Perasaan marah dapat diatasi dengan mengikuti beberapa panduan yang ditunjukkan oleh Islam, yaitu; per tama, hendaklah melatih diri dengan akhlak yang mulia seperti sabar, lemah lembut, berhati-hati dalam membuat keputusan. Sifat ini hendaklah mengambil contoh yang paling baik dan pernah ditunjukkan oleh Rasulullah SAW terutama contoh yang terdapat dalam Sunahnya yang bersifat amali. Saat muncul rasa marah hendaklah mengawali dengan berusaha menguasai diri dan ingat akibat buruk yang akan menimpa, ingat pula kelebihan pahala orang yang menahan marah serta memaafkan, firman Allah S.W.T: “Dan orang yang menahan kemarahan-nya, dan orang-orang yang memaafkan kesalahan orang.
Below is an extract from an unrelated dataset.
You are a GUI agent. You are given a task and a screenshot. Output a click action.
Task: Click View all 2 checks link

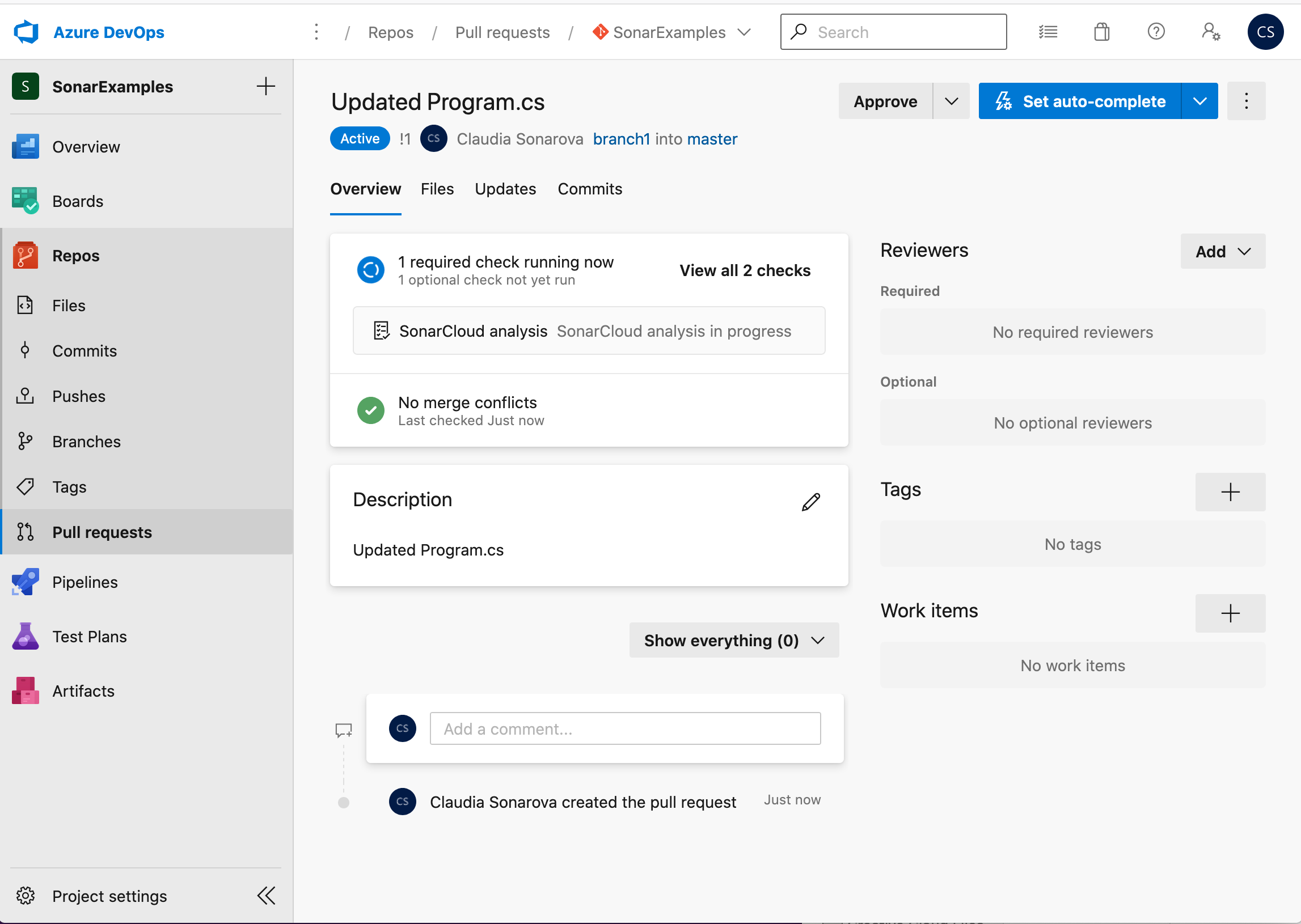[x=745, y=271]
Dan (ingatlah) Allah mengasihi orang-orang yang berbuat perkara-perkara yang baik.” (Ali Imran (3):134).
Cara menghadapi rasa marah selanjutnya adalah dengan memohon kepada Allah supaya menjauhkannya daripada syaitan yang dilaknat. Dalam Al-Quran disebut kan: “Dan jika engkau dihasut oleh sesuatu hasutan daripada syaitan, maka mintalah perlindungan kepada Allah, sesungguhnya Allah Amat Mendengar lagi Amat Mengetahui.” (al-A’raf :200).
Kemudian, tinggalkanlah tempat yang menyebabkan seseorang itu marah. Sabda Baginda Rasulullah: “Apabila seseorang kamu marah, sedang dia berdiri, maka duduklah, jika marahnya berhenti (maka baiklah) jika belum, maka hendaklah dia berbaring.” (HR Abu Daud). Dan cara terakhir adalah dengan mengambil wudhu, sabda Nabi s.a.w.: “Sesungguhnya marah itu dari syaitan. Syaitan itu dijadikan daripada api,apabila kamu marah, maka hendaklah dia mengambil wuduk.” (HR: Abu Daud)
Sejatinya, sebagai umat Muhammad SAW, kita diwajibkan untuk mencontoh dan meneladani sifat-sifat Beliau. Kita, seperti yang disebutkan oleh Nabi, adalah pendidik bagi generasi setelahnya. Artinya kita harus bisa menjadi contoh yang baik bagi anak-anak kita untuk menjadi pribadi yang sabar dan tidak pemarah.